Information
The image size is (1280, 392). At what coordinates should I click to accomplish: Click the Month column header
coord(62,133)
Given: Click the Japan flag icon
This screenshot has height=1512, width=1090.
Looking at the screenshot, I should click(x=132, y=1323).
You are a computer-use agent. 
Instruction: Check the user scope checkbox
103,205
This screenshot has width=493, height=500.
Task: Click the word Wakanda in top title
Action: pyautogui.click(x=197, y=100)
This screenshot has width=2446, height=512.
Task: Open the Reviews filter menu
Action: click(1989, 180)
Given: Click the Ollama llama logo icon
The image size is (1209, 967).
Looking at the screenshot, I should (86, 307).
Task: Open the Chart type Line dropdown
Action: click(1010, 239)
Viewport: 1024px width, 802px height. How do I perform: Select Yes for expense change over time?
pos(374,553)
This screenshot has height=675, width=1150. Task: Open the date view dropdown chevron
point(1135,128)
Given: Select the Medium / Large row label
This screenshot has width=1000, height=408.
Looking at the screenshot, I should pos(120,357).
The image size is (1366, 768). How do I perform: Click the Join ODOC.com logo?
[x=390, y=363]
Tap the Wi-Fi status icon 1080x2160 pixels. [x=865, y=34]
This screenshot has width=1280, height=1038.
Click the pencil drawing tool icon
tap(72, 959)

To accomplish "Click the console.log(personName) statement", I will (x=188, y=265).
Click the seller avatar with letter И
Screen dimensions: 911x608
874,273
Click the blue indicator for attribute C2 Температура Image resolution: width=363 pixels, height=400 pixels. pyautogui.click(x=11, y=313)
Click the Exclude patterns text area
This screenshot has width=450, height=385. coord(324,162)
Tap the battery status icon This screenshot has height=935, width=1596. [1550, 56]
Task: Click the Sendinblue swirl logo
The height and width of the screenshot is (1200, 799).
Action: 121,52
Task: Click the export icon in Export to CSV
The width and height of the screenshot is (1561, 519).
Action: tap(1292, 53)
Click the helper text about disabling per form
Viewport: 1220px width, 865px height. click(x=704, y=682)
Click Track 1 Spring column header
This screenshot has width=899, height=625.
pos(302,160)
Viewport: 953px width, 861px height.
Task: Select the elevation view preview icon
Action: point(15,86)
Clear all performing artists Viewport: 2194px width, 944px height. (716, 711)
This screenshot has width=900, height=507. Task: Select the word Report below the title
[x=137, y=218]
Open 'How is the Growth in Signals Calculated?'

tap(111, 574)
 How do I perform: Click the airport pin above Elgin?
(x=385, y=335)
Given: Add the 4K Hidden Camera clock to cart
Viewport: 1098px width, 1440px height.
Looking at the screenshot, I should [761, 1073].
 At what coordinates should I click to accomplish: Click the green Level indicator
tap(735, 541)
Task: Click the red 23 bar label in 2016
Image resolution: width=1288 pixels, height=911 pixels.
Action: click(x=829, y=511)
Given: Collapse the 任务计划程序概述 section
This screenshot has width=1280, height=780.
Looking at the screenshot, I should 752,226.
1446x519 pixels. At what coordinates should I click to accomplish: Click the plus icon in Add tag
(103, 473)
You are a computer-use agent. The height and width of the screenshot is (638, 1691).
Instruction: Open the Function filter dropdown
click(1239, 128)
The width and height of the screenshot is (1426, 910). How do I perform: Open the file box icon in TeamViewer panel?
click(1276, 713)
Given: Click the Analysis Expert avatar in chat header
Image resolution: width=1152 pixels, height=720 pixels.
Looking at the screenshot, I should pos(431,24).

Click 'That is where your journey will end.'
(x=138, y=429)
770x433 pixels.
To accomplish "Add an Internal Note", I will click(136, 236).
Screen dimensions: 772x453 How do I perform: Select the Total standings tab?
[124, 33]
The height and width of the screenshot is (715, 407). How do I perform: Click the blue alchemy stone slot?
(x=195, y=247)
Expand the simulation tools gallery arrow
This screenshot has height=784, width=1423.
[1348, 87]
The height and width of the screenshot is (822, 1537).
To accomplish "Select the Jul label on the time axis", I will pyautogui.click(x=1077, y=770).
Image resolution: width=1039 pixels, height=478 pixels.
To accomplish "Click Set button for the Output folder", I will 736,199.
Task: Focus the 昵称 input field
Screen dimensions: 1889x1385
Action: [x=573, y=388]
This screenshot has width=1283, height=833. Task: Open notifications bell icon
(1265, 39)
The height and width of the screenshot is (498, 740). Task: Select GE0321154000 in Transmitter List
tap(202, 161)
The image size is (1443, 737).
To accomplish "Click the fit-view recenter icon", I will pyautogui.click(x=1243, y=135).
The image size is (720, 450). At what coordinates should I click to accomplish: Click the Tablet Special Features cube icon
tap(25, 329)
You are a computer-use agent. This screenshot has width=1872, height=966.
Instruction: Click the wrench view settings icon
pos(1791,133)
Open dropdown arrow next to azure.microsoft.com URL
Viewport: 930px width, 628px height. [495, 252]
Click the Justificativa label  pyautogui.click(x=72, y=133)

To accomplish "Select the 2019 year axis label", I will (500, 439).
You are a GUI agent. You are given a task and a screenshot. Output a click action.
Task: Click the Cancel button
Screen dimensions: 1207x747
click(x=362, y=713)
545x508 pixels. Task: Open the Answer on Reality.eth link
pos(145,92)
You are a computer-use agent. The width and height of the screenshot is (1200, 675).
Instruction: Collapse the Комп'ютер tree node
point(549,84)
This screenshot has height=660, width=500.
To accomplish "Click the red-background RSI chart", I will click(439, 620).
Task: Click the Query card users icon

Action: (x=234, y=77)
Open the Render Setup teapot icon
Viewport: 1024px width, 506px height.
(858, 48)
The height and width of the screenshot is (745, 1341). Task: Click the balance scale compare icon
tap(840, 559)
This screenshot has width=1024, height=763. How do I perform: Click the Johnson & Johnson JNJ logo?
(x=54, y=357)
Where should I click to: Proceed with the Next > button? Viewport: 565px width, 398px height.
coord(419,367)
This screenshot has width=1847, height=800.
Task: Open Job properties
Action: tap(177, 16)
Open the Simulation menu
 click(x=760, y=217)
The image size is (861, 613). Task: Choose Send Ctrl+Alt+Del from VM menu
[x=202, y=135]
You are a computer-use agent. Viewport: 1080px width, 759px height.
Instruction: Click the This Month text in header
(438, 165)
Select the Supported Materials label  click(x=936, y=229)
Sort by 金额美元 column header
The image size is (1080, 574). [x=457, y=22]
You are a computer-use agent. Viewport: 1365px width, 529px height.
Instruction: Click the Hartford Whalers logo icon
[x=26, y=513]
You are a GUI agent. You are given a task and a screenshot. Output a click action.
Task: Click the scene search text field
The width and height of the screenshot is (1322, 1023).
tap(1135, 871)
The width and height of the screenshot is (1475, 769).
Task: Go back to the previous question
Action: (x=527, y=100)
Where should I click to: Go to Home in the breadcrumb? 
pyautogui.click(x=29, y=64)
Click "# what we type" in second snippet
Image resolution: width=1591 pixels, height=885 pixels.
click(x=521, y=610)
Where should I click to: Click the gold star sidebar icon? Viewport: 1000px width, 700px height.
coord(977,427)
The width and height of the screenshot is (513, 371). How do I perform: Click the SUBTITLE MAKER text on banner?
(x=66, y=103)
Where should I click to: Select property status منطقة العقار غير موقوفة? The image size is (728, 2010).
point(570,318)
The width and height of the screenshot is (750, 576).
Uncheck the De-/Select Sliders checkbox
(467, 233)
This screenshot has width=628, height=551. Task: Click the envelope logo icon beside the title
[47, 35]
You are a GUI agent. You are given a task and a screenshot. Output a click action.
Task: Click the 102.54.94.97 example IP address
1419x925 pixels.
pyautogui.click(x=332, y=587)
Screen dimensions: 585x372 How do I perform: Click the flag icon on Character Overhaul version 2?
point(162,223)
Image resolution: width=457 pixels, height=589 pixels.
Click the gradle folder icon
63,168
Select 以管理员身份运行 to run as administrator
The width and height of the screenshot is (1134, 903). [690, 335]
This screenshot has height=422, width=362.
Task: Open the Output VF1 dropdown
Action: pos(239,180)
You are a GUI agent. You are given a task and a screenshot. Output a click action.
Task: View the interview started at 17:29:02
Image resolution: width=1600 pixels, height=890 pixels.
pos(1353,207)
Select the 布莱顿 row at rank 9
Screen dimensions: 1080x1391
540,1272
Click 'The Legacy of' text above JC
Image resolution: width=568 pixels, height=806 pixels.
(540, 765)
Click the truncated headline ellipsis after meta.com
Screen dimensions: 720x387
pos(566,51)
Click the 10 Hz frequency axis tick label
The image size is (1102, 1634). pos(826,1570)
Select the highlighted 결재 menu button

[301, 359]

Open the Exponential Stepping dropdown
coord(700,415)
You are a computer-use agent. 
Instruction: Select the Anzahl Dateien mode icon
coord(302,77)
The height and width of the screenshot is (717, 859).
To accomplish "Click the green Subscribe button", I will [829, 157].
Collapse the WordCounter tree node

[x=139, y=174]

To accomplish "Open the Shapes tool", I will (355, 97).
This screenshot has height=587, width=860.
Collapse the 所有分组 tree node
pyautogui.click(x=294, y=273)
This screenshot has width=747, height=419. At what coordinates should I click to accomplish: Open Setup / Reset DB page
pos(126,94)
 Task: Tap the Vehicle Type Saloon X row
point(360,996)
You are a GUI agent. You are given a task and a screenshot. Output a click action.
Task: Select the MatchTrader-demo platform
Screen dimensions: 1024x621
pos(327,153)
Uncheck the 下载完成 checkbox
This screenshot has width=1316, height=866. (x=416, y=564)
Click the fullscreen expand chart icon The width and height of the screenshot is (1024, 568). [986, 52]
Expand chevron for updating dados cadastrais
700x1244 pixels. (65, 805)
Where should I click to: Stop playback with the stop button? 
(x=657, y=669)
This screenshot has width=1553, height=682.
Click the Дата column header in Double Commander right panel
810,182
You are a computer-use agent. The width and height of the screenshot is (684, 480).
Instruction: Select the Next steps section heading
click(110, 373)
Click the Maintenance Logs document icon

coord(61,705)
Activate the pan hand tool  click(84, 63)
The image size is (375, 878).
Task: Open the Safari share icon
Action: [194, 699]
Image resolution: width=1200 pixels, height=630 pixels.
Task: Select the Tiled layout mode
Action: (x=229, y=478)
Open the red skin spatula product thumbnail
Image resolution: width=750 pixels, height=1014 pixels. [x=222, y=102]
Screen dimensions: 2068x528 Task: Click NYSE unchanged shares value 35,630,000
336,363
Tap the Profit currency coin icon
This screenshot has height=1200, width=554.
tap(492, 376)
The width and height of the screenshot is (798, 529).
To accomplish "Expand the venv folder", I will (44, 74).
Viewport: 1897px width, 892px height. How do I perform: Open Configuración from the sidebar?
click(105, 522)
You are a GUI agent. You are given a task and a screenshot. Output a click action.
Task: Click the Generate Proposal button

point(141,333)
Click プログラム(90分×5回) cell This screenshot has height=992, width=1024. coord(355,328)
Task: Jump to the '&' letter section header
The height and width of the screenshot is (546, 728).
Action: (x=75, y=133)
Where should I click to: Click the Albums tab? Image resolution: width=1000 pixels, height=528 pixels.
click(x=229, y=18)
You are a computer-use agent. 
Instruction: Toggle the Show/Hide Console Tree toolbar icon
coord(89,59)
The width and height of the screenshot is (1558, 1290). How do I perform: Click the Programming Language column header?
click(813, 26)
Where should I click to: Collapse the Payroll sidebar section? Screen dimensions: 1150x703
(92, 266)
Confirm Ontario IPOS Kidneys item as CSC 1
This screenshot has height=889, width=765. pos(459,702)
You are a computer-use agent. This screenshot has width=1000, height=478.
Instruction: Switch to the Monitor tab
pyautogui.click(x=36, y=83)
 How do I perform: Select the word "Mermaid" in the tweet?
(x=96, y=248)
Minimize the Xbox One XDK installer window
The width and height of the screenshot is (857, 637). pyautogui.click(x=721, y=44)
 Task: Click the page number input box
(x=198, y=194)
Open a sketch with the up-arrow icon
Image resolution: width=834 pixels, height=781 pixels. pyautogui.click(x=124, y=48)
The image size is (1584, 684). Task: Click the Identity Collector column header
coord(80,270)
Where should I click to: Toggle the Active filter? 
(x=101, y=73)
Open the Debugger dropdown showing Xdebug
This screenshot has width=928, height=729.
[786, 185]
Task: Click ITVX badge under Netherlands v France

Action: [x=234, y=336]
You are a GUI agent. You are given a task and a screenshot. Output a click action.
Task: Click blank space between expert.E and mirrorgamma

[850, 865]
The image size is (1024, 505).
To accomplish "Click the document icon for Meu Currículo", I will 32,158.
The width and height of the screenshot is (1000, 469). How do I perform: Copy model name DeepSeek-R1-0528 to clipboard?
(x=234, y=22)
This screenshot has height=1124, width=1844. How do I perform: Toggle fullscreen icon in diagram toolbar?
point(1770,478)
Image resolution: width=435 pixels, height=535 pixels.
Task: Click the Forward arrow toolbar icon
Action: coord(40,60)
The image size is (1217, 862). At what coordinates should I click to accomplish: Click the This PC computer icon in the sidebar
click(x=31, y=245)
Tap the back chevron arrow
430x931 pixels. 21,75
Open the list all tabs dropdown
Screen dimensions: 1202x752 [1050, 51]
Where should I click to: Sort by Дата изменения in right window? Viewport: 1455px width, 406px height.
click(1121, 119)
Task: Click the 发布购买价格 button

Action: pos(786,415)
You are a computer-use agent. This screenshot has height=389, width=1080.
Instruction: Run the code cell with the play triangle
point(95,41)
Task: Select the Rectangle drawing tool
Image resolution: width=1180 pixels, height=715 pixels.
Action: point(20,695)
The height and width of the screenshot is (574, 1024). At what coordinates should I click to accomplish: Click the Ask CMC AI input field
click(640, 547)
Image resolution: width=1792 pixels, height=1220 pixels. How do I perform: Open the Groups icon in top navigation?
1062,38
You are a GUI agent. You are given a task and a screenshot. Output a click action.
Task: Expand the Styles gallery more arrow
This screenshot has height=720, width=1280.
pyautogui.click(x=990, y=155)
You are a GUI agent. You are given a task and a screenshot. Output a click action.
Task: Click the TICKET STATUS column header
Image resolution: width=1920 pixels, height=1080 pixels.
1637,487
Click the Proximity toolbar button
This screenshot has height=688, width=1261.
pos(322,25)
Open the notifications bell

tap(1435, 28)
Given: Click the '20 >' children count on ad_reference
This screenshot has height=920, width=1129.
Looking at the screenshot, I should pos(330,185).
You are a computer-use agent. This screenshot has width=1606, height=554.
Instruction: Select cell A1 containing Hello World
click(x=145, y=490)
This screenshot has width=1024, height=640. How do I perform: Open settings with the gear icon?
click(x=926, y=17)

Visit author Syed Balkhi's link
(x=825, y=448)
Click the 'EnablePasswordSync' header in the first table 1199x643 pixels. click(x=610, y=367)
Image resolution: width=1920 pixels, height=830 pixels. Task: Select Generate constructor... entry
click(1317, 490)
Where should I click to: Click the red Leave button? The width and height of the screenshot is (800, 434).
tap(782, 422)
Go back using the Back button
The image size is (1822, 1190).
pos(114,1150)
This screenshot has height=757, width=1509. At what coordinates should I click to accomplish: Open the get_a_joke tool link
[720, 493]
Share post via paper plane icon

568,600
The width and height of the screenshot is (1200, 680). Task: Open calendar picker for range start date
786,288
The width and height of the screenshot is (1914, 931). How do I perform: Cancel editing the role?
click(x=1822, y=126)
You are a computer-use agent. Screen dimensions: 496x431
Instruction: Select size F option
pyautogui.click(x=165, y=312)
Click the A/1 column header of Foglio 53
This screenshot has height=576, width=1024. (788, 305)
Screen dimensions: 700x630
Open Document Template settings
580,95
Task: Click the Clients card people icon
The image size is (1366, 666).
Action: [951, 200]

Exercise
Copy task for the entries above: every line with the string "avatar".

Task output
Click the seller avatar with letter И
Given: Click the Analysis Expert avatar in chat header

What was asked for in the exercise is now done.